* [YOUR OBJECTIVE]: Copy the records below verbatim, from the first line through the line containing "Task: Click the Powered by Esri link", inclusive, and output nothing else.

Start of SUPPLIED ENTRIES

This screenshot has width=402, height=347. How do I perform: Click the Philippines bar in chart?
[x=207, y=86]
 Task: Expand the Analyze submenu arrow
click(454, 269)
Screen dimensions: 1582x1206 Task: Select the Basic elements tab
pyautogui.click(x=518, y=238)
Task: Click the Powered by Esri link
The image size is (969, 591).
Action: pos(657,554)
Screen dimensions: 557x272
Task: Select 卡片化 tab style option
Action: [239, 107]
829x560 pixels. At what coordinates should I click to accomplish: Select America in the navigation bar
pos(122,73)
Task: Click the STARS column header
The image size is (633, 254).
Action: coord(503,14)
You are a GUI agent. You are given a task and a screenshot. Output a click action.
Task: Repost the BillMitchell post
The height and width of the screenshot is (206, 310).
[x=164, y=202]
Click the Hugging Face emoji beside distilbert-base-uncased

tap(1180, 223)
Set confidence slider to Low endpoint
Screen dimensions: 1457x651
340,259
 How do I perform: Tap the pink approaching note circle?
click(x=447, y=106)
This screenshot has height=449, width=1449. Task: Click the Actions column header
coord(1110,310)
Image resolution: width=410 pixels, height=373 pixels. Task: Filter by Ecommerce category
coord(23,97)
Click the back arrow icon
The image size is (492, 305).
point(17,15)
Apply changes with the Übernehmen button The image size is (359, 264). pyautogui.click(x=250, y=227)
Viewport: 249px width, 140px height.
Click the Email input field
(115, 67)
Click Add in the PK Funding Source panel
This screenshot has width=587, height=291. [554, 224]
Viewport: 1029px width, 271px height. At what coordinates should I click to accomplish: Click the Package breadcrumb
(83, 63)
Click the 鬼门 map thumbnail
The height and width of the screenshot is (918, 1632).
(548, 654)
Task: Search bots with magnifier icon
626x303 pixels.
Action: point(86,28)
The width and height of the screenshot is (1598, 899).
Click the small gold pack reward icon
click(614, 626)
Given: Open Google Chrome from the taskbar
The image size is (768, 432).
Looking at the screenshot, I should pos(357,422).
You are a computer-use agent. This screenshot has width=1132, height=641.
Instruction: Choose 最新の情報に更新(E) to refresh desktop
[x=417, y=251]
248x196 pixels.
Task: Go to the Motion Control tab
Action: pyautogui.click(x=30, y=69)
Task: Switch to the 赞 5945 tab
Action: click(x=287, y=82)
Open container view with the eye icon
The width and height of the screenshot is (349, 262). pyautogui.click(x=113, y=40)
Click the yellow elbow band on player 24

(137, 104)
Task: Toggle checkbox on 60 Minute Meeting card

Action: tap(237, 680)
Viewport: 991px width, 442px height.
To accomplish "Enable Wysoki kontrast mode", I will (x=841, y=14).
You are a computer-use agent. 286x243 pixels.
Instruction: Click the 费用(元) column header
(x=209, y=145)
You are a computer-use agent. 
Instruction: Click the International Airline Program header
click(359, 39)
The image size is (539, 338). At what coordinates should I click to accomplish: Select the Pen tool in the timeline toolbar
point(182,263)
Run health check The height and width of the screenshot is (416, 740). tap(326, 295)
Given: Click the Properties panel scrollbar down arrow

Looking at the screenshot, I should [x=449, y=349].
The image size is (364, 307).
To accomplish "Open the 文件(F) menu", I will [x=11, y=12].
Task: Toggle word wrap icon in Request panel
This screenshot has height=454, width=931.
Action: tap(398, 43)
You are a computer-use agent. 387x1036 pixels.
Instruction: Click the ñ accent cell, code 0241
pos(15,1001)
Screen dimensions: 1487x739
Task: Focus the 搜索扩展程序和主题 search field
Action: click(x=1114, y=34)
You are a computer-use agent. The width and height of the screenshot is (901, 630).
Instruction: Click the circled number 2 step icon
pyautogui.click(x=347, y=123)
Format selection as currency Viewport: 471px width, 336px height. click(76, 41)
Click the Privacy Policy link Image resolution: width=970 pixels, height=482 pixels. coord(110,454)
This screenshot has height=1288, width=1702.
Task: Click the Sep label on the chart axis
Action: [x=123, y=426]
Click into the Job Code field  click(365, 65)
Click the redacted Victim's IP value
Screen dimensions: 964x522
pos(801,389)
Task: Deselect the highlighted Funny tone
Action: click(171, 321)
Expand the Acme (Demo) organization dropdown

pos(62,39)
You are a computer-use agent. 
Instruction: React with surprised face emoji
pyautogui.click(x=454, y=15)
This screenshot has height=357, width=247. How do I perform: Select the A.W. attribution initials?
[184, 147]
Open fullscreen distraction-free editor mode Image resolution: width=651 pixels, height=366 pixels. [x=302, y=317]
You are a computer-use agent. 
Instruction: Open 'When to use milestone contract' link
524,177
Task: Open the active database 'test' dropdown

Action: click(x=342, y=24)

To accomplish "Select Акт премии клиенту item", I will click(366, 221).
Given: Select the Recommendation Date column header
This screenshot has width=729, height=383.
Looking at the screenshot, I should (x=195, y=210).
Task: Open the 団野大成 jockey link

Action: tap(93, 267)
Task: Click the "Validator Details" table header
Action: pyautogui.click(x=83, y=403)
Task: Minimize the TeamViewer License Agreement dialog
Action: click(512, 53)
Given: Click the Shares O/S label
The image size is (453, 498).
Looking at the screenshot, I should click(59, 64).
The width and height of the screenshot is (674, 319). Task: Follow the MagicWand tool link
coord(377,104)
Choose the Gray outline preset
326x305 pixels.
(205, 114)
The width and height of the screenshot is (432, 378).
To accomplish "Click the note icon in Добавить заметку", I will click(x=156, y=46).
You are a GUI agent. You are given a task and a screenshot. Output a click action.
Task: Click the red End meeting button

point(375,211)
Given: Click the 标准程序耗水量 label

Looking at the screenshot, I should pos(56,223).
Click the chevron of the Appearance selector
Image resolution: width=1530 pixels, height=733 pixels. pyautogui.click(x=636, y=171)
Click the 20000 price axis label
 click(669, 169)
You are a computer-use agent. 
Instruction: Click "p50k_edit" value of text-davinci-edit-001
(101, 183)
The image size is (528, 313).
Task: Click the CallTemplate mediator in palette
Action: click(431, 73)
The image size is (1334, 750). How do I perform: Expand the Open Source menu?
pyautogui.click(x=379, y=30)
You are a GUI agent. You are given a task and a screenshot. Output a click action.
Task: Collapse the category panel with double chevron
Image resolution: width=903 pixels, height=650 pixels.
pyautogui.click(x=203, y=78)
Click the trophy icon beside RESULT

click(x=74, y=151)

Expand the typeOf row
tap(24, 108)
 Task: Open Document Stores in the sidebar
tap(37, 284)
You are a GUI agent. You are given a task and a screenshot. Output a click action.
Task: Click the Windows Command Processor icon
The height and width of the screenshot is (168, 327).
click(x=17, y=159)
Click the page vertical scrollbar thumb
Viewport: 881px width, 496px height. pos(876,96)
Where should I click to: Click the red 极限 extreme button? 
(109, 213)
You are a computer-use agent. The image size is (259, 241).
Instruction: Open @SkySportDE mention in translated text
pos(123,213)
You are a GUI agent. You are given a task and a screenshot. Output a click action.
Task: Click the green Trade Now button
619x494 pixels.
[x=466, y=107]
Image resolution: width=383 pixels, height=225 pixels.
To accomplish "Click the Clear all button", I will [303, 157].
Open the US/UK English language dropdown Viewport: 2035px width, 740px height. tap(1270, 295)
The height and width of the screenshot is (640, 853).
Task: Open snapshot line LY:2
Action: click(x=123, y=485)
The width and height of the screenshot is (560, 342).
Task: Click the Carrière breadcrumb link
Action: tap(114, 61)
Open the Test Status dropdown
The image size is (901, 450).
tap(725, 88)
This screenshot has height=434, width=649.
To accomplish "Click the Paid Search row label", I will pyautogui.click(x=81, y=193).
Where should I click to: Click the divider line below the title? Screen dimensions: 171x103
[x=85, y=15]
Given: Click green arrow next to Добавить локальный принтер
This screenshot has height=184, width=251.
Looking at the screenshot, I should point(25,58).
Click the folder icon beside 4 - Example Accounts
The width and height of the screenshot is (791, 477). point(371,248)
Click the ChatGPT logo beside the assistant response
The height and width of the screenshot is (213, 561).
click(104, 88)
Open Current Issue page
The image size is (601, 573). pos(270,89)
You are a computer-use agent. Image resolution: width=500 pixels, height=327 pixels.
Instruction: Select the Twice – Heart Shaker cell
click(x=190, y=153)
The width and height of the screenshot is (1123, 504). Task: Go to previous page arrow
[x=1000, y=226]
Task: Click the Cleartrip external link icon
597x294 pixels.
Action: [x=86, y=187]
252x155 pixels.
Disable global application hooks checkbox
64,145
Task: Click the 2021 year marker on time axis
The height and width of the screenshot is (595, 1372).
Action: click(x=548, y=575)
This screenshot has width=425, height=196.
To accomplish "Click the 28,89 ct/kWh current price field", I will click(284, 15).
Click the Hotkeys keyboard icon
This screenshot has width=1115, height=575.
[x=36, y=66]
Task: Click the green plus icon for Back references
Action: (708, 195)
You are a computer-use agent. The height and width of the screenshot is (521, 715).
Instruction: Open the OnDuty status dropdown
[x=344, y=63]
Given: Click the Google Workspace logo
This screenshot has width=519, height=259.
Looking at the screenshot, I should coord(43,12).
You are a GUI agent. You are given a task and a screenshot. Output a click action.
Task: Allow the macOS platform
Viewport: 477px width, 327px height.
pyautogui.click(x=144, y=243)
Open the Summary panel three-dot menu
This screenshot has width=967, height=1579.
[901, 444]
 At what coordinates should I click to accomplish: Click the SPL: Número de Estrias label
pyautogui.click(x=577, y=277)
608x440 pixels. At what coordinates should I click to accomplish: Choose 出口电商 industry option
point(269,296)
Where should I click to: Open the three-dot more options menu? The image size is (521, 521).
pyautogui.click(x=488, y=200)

End of SUPPLIED ENTRIES

* [EXERCISE RESPONSE]:
This screenshot has width=402, height=347. How do I perform: Click the Philippines bar in chart?
[x=207, y=86]
 Task: Expand the Analyze submenu arrow
click(454, 269)
Screen dimensions: 1582x1206 Task: Select the Basic elements tab
pyautogui.click(x=518, y=238)
Task: Click the Powered by Esri link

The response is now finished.